Your objective: Copy out each line of the listing that has the word "桃苗木を植える" in it.

Data:
◇ ◇ ◇ ◇ ◇

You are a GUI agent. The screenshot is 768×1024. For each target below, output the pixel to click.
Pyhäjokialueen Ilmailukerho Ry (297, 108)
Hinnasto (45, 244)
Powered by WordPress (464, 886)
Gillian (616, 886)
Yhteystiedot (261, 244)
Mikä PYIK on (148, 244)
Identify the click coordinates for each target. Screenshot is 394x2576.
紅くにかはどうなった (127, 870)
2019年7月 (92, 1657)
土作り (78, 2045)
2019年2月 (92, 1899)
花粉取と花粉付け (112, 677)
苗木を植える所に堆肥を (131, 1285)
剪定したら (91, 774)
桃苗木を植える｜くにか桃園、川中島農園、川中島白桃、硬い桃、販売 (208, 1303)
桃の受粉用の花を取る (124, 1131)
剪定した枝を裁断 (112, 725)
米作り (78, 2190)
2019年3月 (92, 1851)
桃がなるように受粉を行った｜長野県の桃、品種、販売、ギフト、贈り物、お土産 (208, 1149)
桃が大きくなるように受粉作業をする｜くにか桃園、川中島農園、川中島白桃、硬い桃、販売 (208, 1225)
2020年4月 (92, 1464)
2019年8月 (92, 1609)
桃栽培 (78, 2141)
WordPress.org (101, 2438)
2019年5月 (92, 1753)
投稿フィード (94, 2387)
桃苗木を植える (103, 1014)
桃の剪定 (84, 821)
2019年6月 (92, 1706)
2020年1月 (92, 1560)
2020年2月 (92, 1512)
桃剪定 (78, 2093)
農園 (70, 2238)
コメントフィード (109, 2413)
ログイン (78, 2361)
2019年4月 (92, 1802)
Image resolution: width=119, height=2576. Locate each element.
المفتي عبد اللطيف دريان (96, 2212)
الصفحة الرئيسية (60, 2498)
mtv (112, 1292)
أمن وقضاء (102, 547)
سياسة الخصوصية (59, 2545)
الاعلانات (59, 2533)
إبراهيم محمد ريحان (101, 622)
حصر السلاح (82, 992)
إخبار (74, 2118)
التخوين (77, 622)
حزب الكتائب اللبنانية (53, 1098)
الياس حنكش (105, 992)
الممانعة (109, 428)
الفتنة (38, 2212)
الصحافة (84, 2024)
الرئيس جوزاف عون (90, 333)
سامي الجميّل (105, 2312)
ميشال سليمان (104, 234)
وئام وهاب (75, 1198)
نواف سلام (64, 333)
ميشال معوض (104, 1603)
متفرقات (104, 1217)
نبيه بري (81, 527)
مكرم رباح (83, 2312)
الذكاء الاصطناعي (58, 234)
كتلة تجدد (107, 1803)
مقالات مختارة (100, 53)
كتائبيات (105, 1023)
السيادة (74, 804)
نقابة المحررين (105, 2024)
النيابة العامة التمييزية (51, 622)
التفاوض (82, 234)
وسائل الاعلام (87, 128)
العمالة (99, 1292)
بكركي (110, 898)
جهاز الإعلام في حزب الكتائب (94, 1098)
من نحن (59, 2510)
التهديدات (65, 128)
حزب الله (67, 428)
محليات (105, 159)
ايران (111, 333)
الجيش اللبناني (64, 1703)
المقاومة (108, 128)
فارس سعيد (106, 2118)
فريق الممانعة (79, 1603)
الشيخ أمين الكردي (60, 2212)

◇ ◇ ◇ ◇ ◇

Result of the task:
桃苗木を植える｜くにか桃園、川中島農園、川中島白桃、硬い桃、販売 (208, 1303)
桃苗木を植える (103, 1014)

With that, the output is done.